I have two datasets in foundry : df1 & df2, df1 has data with a schema.
the df2 is the empty dataframe with no schema applied.
Using data proxy i was able to extract the schema from df1
{
"foundrySchema": {
"fieldSchemaList": [
{...
}
],
"primaryKey": null,
"dataFrameReaderClass": "n/a",
"customMetadata": {}
},
"rows": []
}
how can i apply this schema to the empty dataframe df2 via a rest call ?

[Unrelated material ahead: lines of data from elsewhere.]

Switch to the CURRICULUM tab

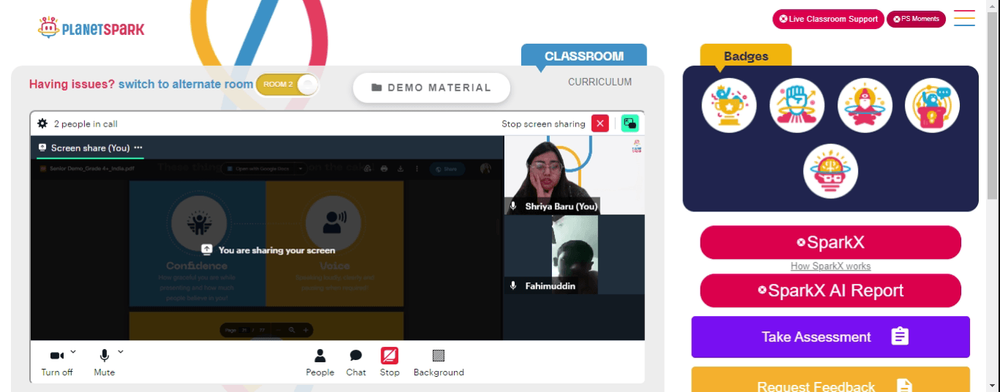click(600, 82)
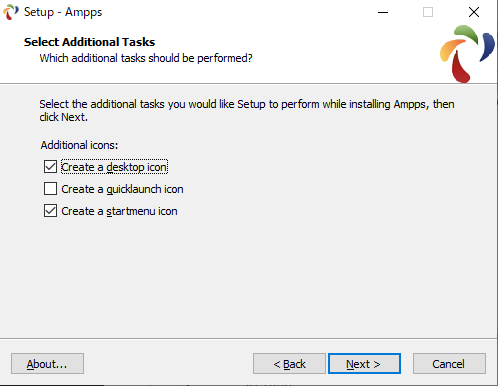498x386 pixels.
Task: Cancel the Ampps installation
Action: 449,364

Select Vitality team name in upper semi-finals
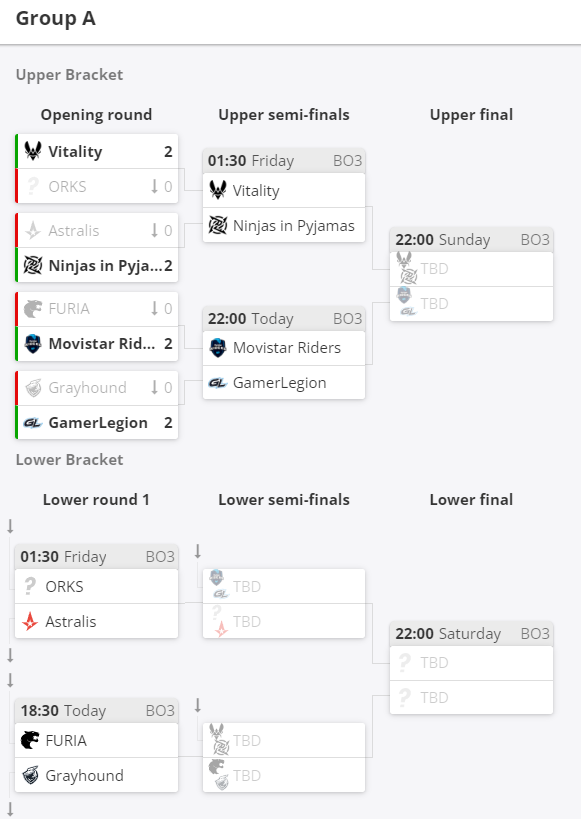[256, 191]
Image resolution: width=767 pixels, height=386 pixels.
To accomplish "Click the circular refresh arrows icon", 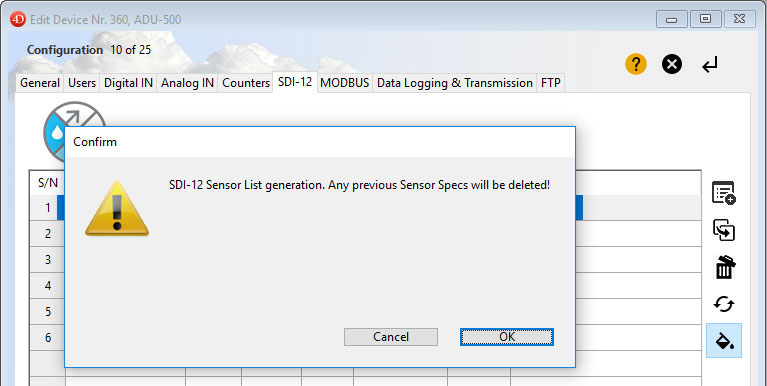I will (x=723, y=304).
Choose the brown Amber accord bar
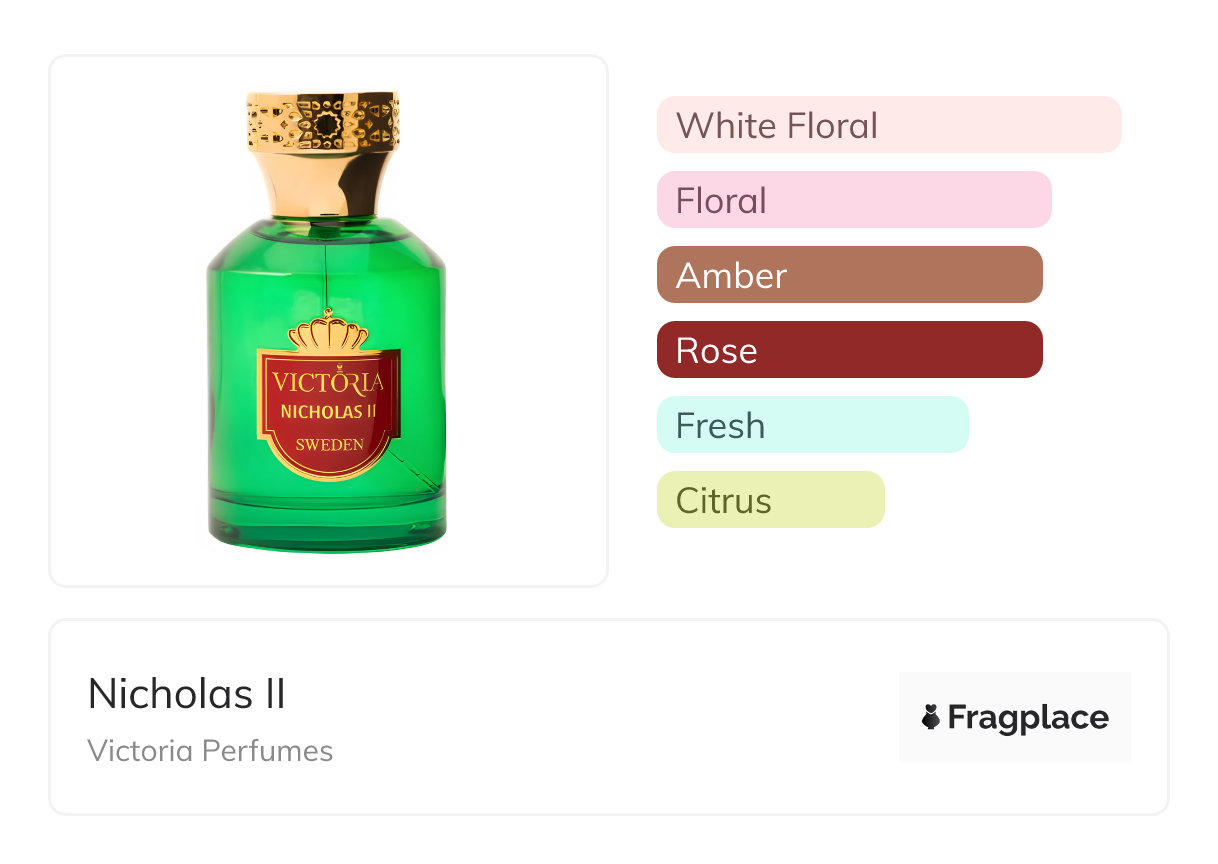The image size is (1218, 864). pyautogui.click(x=849, y=275)
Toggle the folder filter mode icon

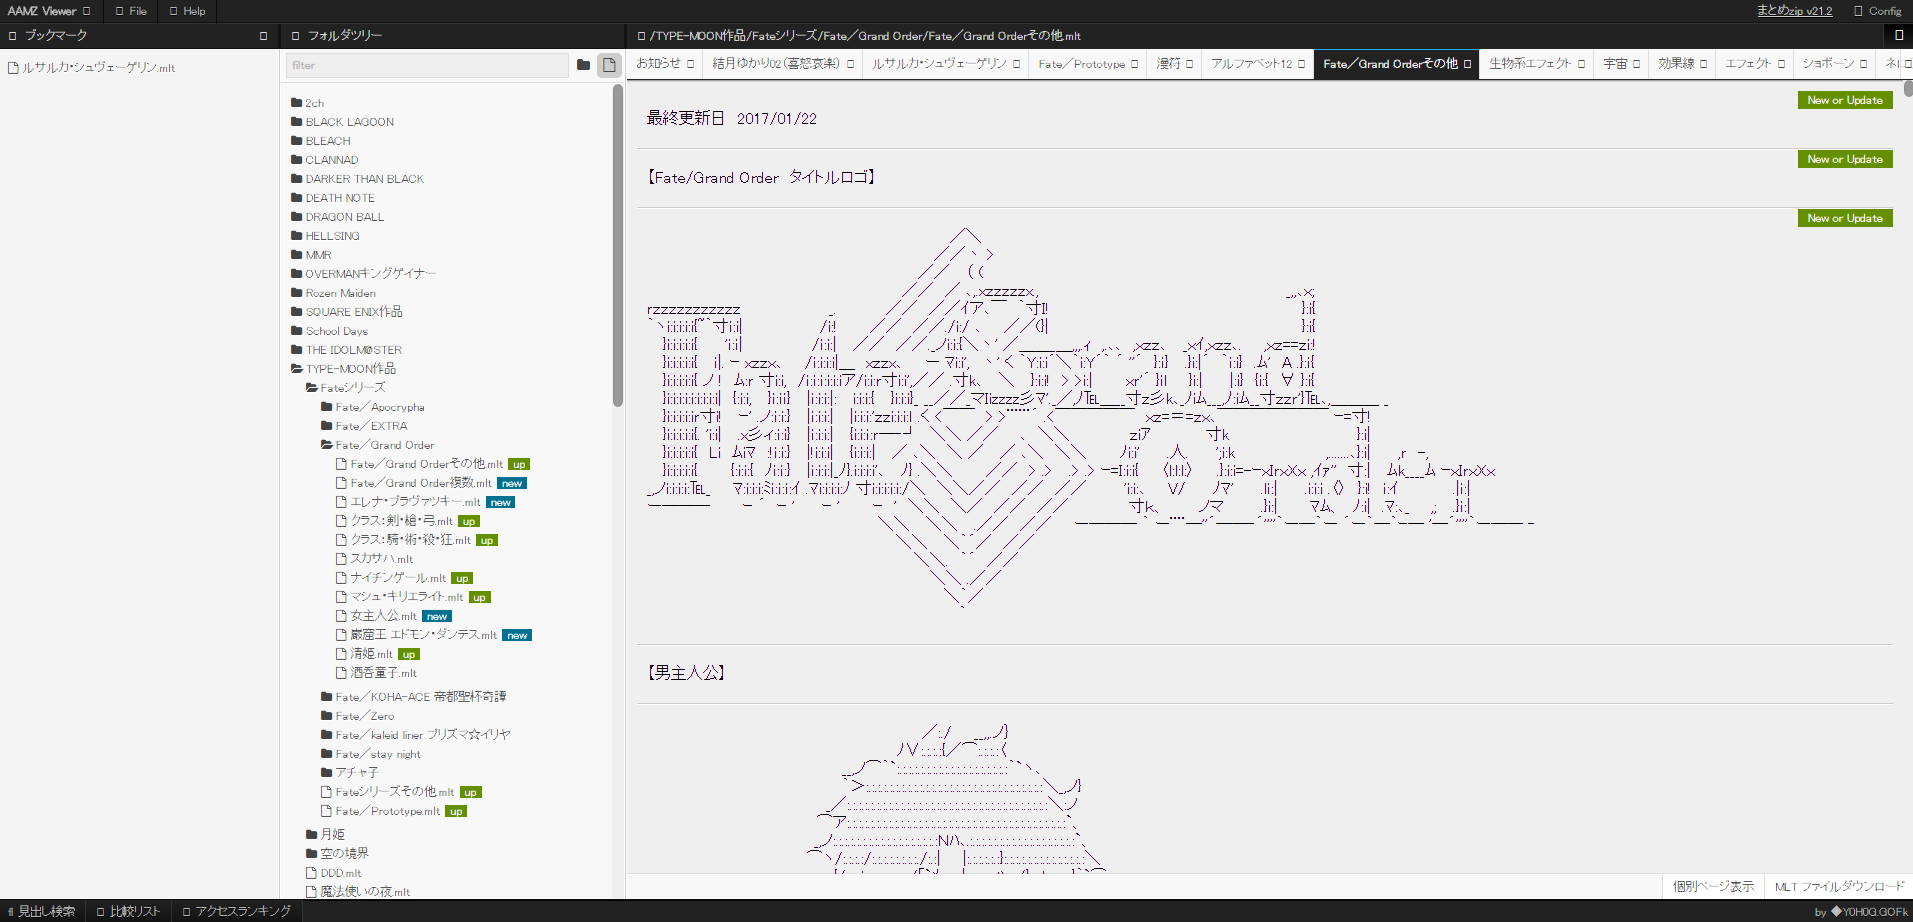click(x=583, y=65)
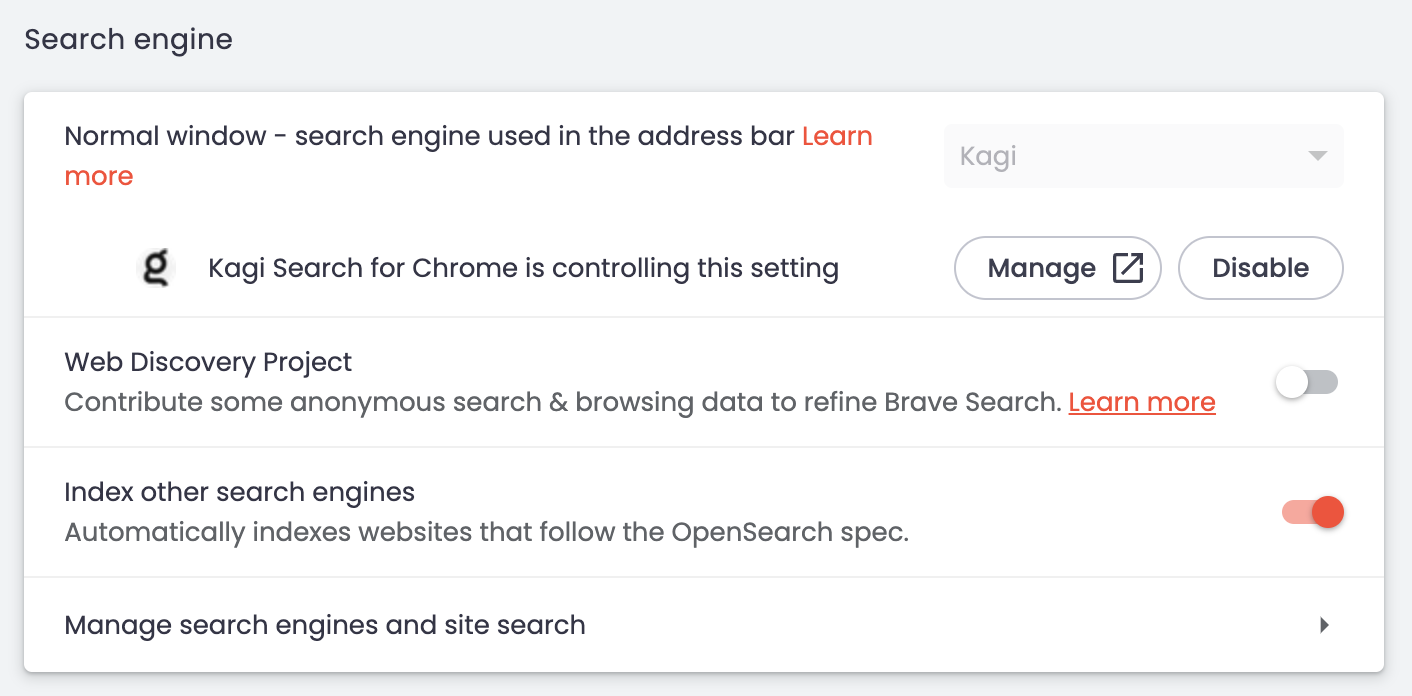The width and height of the screenshot is (1412, 696).
Task: Click the Kagi Search for Chrome controlling text
Action: click(523, 268)
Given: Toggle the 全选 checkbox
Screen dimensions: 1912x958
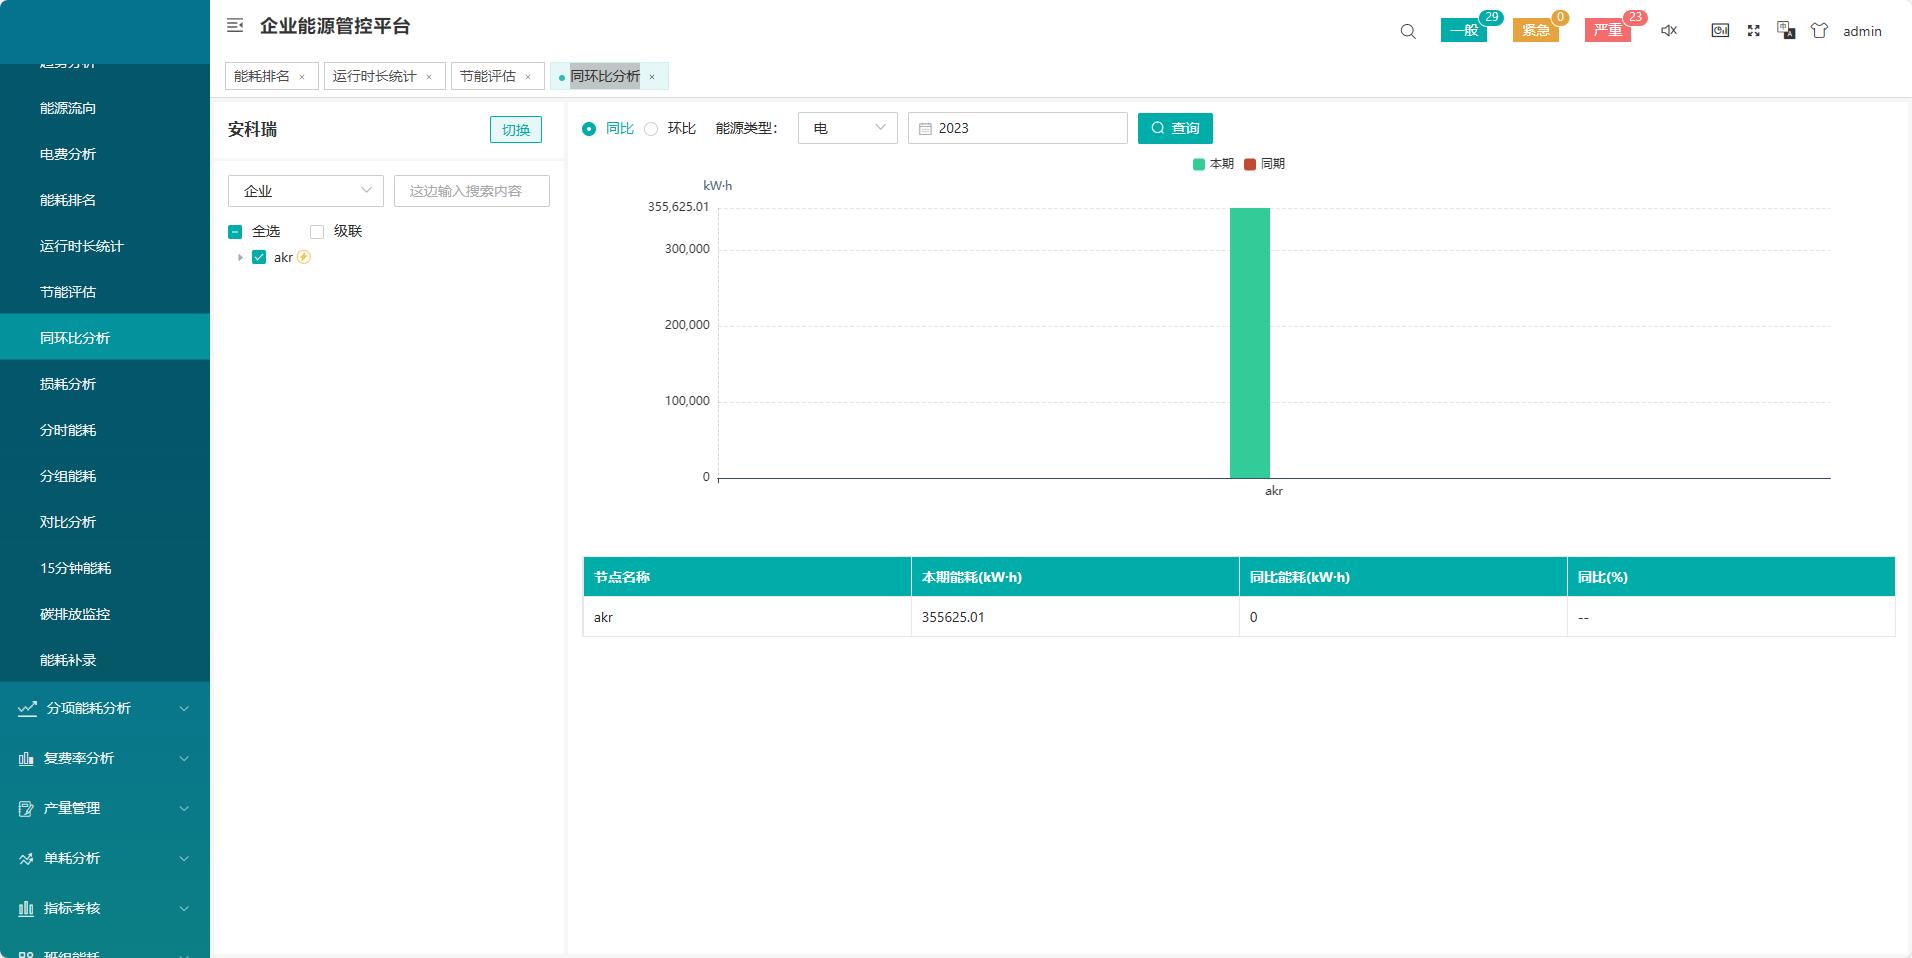Looking at the screenshot, I should (235, 232).
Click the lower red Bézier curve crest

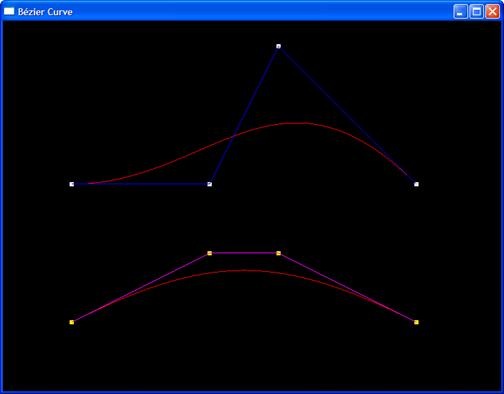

The below foundry example shows how to commit an empty transaction, this example does not show how to apply the schema
curl -X POST \
-H "Authorization: Bearer ${TOKEN}" \
-H "Content-Type: application/json" \
-d '{}' \
"${CATALOG_URL}/api/catalog/datasets/${DATASET_RID}/transactions/${TRANSACTION_RID}/commit"
Here is a Python function to upload a schema for a dataset with a committed transaction:
from urllib.parse import quote_plus
import requests
def upload_dataset_schema(dataset_rid: str,
transaction_rid: str, schema: dict, token: str, branch='master'):
"""
Uploads the foundry dataset schema for a dataset, transaction, branch combination
Args:
dataset_rid: The rid of the dataset
transaction_rid: The rid of the transaction
schema: The foundry schema
branch: The branch
Returns: None
"""
base_url = "https://foundry-instance/foundry-metadata/api"
response = requests.post(f"{base_url}/schemas/datasets/"
f"{dataset_rid}/branches/{quote_plus(branch)}",
params={'endTransactionRid': transaction_rid},
json=schema,
headers={
'content-type': "application/json",
'authorization': f"Bearer {token}",
}
)
response.raise_for_status()